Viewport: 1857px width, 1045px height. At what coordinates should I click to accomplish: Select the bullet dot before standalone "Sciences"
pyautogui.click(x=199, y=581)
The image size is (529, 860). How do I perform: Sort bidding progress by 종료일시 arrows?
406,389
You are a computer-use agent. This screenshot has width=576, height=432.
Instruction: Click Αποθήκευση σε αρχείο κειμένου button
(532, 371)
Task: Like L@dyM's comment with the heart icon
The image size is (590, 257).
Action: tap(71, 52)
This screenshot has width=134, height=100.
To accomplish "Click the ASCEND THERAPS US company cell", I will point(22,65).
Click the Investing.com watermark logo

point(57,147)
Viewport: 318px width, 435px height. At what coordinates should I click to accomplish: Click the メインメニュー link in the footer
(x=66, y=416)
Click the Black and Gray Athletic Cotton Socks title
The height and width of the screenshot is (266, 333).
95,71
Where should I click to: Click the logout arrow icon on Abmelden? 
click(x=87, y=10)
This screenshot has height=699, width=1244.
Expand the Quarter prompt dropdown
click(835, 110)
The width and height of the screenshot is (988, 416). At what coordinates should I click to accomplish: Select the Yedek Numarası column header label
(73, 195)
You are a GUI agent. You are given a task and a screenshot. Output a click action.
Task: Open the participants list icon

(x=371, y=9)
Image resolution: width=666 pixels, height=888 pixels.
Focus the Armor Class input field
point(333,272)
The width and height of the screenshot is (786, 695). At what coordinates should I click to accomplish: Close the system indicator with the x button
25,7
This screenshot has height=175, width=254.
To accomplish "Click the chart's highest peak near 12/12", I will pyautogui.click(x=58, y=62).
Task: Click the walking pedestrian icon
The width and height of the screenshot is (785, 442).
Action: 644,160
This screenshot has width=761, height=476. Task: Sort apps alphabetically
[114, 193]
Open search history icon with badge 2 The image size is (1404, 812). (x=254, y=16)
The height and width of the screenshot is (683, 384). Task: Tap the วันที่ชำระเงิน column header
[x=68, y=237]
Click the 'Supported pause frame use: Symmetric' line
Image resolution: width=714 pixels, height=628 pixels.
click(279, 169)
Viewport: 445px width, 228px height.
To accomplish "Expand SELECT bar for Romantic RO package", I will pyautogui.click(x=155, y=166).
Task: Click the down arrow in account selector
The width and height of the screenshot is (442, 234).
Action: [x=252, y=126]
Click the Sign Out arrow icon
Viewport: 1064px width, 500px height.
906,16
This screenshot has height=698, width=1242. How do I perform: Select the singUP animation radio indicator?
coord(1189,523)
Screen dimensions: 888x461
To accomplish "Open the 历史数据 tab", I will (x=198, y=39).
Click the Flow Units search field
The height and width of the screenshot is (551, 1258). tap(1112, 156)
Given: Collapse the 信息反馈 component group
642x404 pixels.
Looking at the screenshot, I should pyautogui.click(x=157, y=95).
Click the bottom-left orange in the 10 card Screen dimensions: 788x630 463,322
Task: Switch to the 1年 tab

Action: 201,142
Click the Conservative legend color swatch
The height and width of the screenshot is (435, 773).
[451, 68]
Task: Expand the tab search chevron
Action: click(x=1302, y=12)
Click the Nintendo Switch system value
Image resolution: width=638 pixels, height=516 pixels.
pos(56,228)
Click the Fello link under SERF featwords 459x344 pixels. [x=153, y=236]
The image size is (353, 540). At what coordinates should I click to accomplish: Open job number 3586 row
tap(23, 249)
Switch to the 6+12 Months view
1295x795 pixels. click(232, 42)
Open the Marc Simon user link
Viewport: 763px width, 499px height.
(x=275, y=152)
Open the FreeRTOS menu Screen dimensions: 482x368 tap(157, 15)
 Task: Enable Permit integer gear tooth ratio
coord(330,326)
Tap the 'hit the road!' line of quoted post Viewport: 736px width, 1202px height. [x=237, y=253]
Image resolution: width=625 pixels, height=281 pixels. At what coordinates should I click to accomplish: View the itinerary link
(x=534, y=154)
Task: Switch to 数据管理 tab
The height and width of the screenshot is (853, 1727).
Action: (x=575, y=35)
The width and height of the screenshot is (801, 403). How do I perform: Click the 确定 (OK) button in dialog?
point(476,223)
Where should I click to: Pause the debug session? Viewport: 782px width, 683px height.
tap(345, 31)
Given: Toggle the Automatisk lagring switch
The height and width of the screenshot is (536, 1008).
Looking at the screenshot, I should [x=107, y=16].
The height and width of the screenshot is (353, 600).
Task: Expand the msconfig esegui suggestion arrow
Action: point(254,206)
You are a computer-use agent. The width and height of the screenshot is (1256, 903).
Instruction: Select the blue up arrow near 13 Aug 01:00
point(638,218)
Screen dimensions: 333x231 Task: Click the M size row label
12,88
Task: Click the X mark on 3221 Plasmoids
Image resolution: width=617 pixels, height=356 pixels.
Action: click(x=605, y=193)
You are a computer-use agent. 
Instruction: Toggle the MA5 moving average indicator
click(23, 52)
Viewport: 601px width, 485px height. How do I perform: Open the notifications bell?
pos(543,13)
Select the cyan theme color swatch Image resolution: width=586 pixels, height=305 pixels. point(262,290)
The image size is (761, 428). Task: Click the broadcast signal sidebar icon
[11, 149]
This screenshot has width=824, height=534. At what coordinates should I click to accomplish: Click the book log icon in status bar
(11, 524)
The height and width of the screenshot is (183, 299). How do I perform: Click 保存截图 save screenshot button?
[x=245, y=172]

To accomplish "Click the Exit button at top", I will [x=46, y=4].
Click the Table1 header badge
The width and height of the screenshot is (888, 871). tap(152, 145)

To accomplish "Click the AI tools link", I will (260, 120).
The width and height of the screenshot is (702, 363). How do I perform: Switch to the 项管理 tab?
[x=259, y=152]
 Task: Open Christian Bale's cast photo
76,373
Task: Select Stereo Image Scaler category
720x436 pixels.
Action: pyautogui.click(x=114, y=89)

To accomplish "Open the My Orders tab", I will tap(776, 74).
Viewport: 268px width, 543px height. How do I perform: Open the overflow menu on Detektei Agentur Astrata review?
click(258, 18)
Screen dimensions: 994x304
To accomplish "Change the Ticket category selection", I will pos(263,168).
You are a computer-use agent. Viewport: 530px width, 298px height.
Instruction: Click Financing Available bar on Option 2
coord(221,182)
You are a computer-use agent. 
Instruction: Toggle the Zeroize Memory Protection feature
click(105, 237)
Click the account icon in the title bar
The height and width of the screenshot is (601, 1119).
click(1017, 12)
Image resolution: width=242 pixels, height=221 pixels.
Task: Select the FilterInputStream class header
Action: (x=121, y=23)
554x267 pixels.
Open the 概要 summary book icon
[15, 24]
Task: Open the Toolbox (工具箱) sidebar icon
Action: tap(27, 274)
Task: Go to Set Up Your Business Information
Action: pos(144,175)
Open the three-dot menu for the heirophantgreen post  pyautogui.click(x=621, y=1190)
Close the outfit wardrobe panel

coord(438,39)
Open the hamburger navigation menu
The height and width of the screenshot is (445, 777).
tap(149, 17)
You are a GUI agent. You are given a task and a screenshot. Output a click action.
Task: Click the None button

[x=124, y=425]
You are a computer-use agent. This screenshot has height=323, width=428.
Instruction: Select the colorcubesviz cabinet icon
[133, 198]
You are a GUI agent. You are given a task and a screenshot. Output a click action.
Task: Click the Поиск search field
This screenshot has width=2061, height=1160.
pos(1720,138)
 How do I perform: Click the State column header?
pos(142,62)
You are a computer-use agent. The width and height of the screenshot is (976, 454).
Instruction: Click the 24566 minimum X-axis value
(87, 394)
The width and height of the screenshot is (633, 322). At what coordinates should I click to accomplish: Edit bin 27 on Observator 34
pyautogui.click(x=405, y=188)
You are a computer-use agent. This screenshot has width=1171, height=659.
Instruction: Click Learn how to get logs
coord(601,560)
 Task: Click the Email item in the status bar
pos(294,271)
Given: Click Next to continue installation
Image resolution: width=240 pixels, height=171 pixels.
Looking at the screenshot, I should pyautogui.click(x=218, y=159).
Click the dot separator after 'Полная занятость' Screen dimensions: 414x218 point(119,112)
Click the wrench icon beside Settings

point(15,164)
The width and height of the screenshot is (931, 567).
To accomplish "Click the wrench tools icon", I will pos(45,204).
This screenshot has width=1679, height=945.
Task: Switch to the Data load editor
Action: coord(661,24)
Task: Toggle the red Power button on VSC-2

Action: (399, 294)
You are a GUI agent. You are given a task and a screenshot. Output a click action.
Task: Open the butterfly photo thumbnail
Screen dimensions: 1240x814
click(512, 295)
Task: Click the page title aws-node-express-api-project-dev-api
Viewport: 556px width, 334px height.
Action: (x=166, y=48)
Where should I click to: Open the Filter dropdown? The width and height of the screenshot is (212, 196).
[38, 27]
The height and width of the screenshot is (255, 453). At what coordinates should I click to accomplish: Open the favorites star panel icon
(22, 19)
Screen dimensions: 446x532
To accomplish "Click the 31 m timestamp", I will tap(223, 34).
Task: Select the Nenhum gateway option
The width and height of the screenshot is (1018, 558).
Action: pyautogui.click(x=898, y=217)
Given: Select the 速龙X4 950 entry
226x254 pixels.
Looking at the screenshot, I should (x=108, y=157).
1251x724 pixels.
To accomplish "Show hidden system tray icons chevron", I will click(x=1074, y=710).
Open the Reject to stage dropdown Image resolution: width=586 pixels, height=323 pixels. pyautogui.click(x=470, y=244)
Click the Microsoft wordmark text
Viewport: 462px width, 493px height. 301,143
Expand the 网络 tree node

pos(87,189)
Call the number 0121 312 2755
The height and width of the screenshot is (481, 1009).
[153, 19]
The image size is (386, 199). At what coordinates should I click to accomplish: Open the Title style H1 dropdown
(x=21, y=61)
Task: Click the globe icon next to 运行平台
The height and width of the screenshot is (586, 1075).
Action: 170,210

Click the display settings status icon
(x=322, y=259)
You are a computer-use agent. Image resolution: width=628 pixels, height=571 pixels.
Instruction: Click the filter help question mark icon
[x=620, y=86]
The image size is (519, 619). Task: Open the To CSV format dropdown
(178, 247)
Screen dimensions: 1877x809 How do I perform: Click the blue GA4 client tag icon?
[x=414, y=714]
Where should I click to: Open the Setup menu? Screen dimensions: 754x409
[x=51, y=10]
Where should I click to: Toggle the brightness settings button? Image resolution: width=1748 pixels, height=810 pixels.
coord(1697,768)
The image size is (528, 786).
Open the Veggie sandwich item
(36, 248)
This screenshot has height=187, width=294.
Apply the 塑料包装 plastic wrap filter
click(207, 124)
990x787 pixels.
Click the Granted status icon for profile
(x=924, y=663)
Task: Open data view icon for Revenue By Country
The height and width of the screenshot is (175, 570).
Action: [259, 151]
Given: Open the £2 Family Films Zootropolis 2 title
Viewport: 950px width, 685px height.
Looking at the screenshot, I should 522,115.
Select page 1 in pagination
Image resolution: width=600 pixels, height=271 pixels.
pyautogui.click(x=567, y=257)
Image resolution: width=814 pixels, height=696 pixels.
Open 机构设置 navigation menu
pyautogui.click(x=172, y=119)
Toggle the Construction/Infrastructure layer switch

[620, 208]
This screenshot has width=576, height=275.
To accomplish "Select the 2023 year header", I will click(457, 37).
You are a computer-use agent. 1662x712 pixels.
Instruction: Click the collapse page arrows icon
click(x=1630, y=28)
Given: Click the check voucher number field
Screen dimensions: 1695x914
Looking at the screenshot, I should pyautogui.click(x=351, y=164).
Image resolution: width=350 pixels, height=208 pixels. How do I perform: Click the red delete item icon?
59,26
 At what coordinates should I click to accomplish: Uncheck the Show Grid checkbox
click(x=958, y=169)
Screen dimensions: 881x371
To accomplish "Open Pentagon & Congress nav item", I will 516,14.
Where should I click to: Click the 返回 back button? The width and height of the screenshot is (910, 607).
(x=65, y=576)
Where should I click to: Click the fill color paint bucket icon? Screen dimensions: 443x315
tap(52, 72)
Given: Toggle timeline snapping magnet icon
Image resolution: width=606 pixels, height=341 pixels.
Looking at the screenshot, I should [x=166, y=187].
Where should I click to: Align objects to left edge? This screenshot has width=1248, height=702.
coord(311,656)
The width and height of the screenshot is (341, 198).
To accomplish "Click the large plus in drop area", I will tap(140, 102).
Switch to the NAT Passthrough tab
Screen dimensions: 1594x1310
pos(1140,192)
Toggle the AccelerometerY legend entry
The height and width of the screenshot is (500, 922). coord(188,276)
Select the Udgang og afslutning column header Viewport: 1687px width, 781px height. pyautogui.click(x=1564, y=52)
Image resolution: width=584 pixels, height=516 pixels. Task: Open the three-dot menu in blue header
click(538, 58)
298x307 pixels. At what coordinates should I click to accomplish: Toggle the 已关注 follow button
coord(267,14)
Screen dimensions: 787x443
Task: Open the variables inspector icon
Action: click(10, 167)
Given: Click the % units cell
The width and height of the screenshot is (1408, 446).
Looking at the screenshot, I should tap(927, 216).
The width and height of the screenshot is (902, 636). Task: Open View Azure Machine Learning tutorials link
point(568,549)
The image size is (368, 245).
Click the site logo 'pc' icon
—————
## Your objective
Please pick out every line in the entries above that contains the word "Close", and copy each one.

## Reply
The width and height of the screenshot is (786, 695). At what coordinates should I click to accomplish: Close the system indicator with the x button
Close the outfit wardrobe panel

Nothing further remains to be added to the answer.